[What you have to do]:
Some lines in the entries contain the word "icon". Copy all of them.

::: Supplied material

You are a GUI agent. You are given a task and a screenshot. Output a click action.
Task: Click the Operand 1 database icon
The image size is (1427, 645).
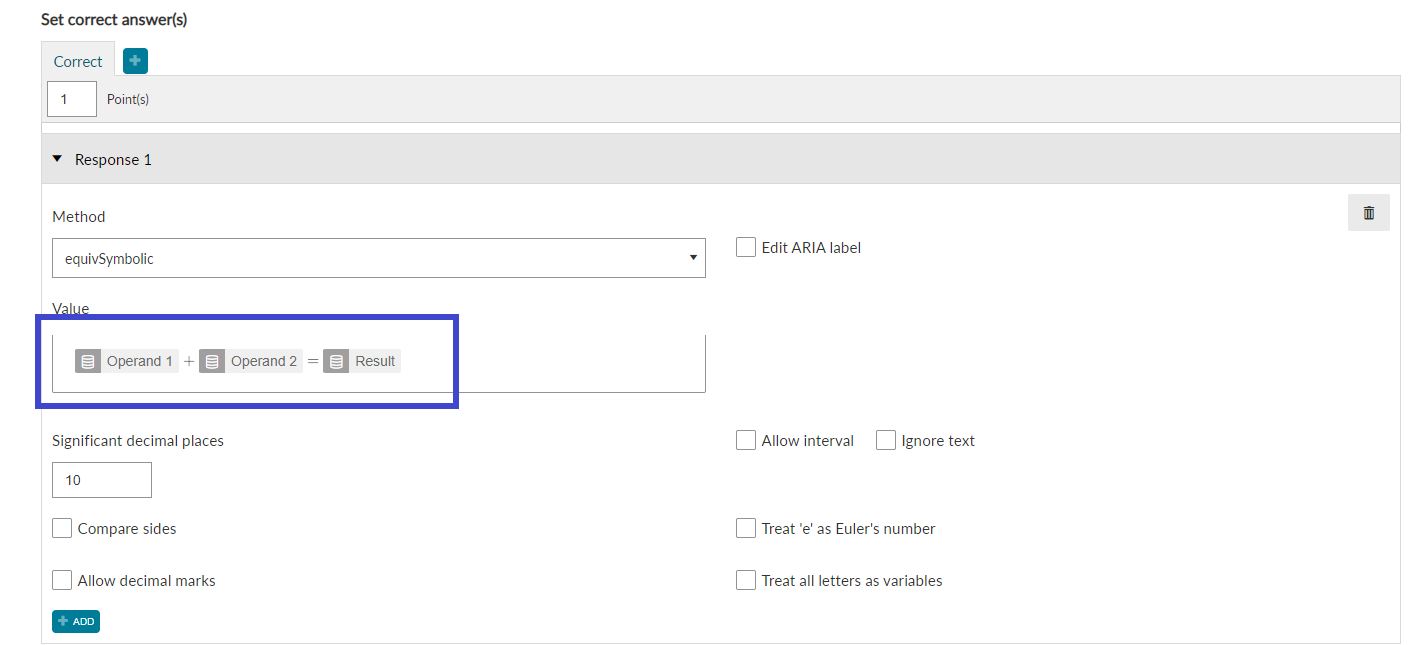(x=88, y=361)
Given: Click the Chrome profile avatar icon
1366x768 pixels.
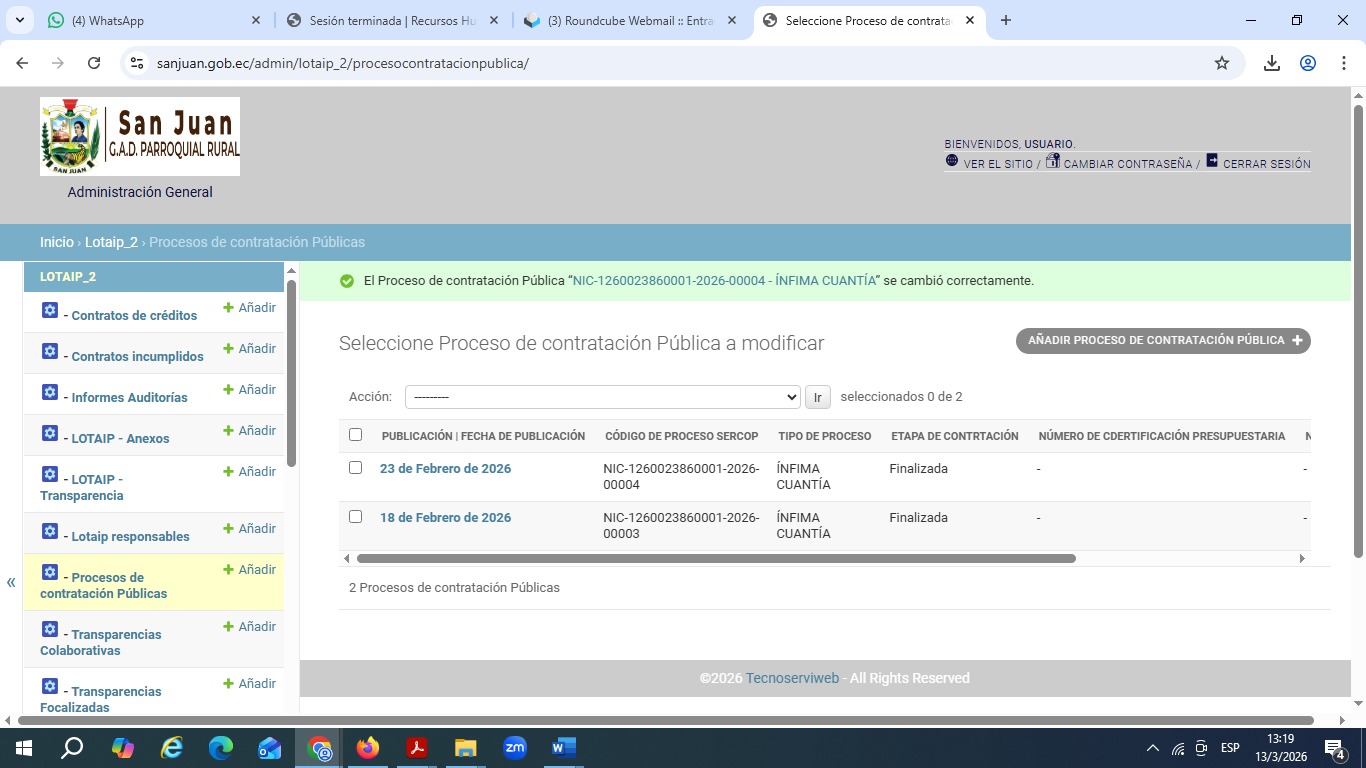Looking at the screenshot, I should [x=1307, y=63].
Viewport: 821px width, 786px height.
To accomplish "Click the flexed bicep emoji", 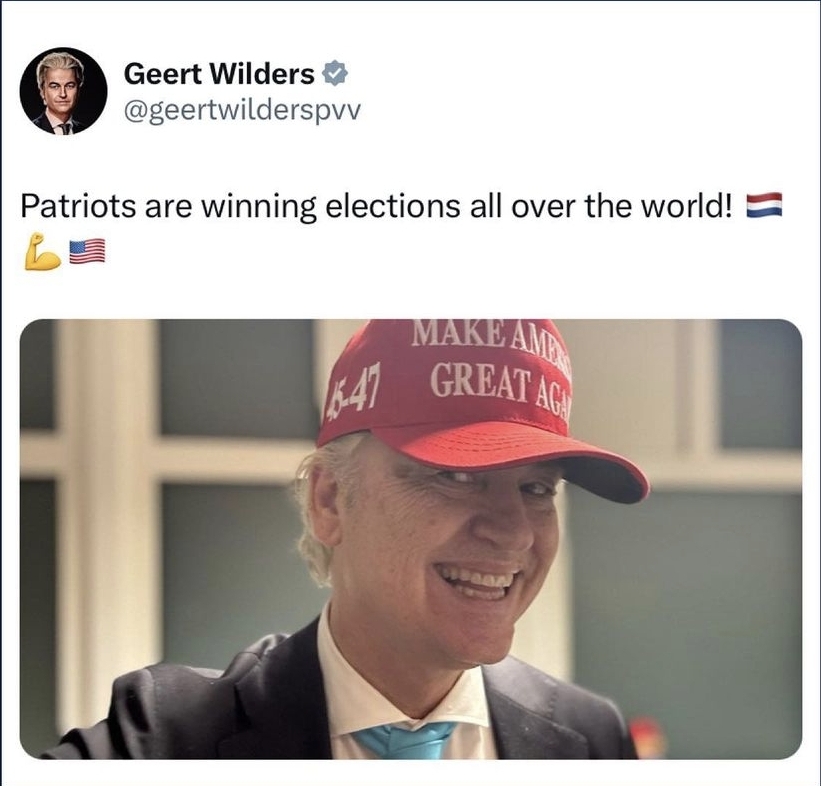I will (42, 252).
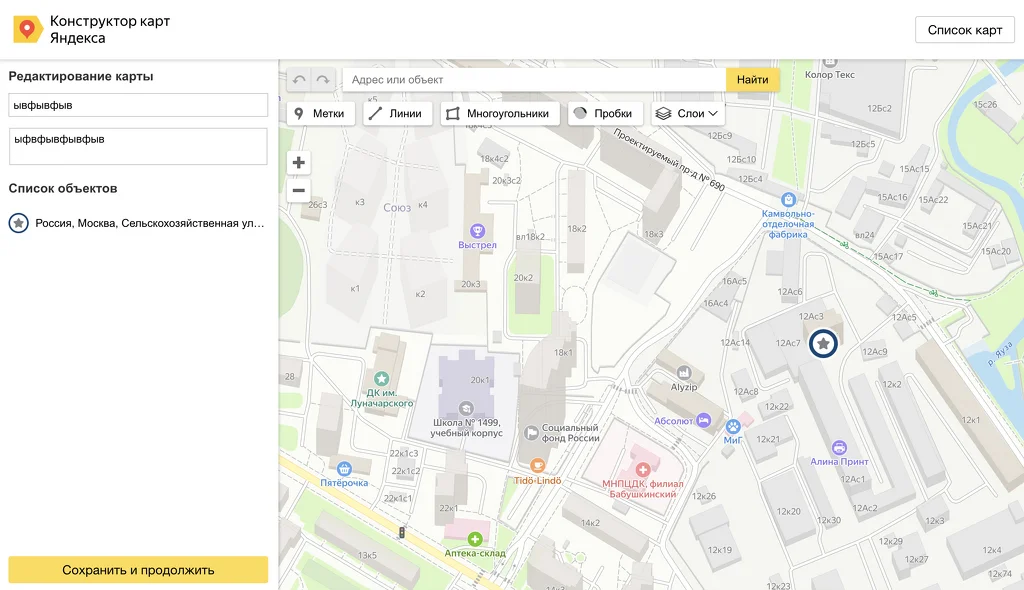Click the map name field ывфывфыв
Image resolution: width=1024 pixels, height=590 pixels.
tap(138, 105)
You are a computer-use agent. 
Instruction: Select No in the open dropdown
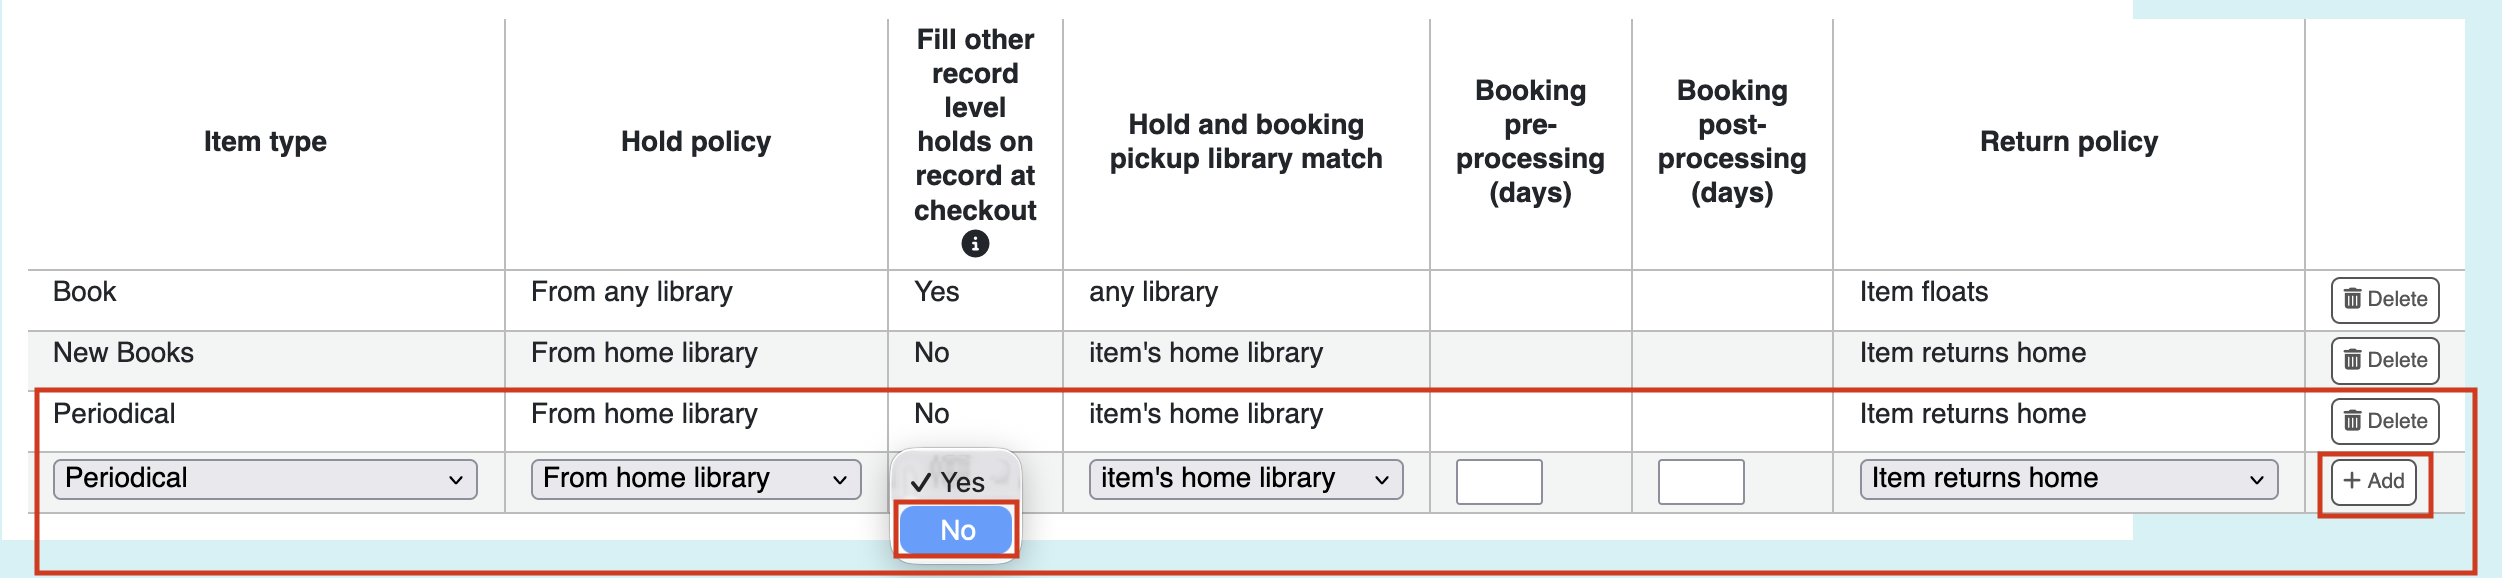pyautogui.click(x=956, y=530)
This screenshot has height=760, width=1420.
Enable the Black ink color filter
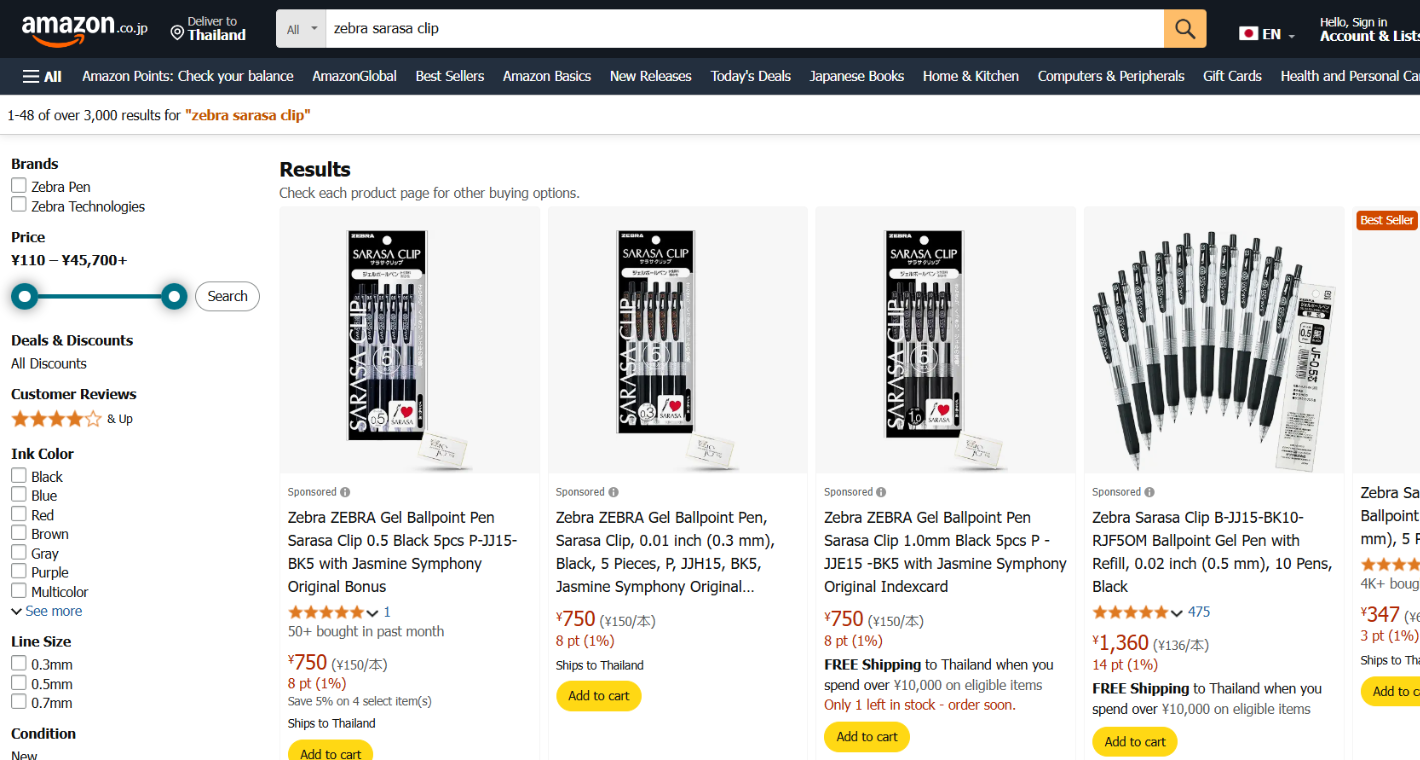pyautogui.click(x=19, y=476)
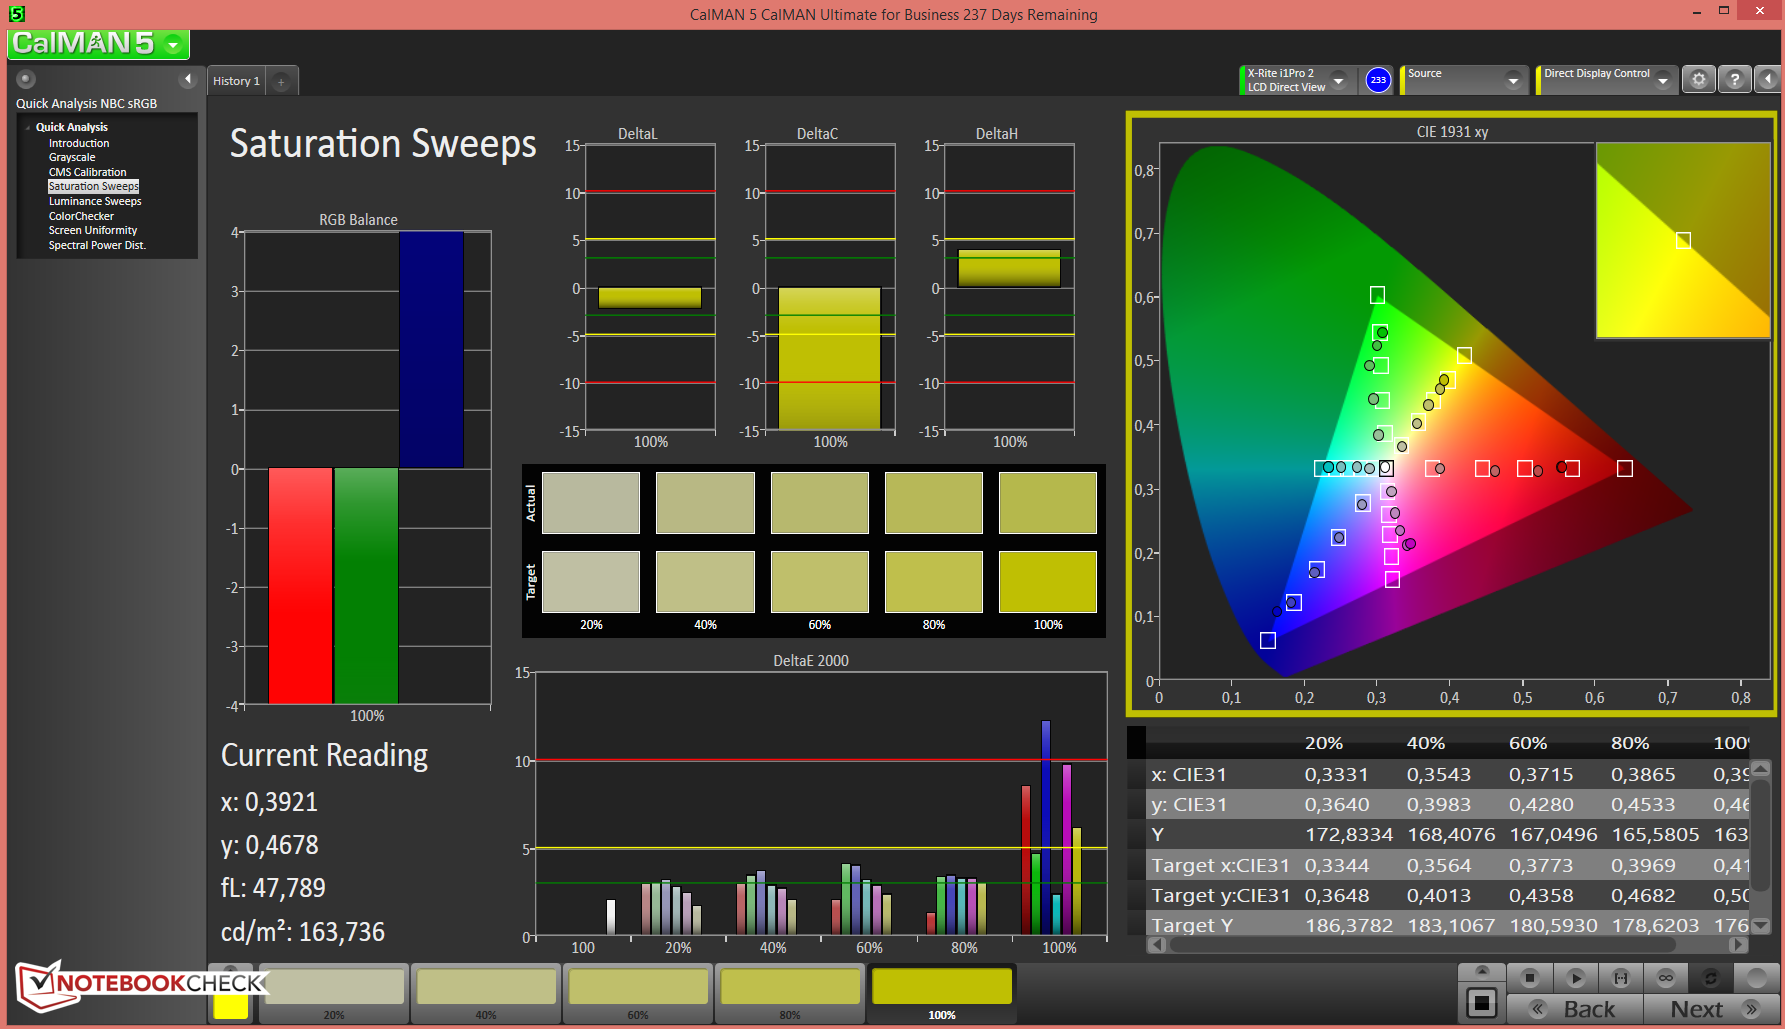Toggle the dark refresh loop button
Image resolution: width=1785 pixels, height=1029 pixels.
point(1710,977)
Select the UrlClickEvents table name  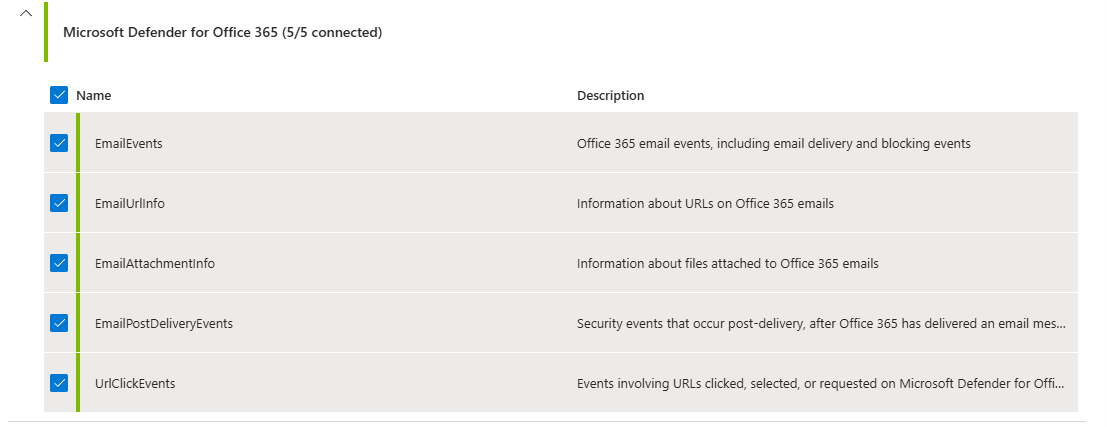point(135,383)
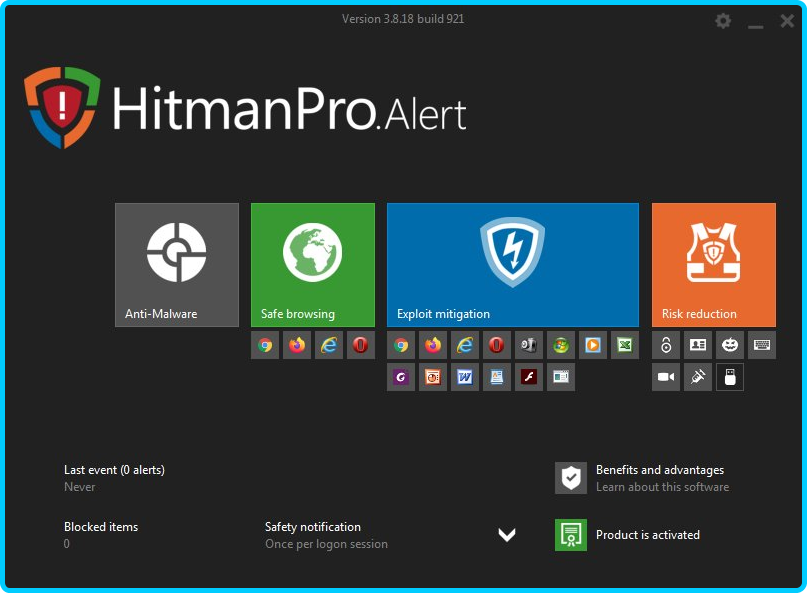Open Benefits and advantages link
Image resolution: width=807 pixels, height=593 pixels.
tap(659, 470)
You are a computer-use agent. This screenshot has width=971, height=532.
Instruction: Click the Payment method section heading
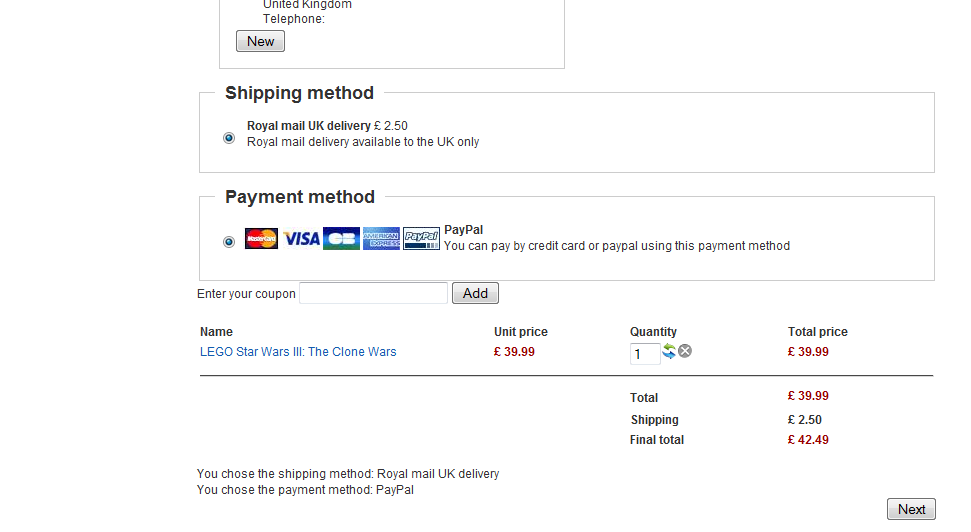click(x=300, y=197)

::::::

[Worked solution]:
Task: Click the Operand 1 database icon
Given: Click the Chrome profile avatar icon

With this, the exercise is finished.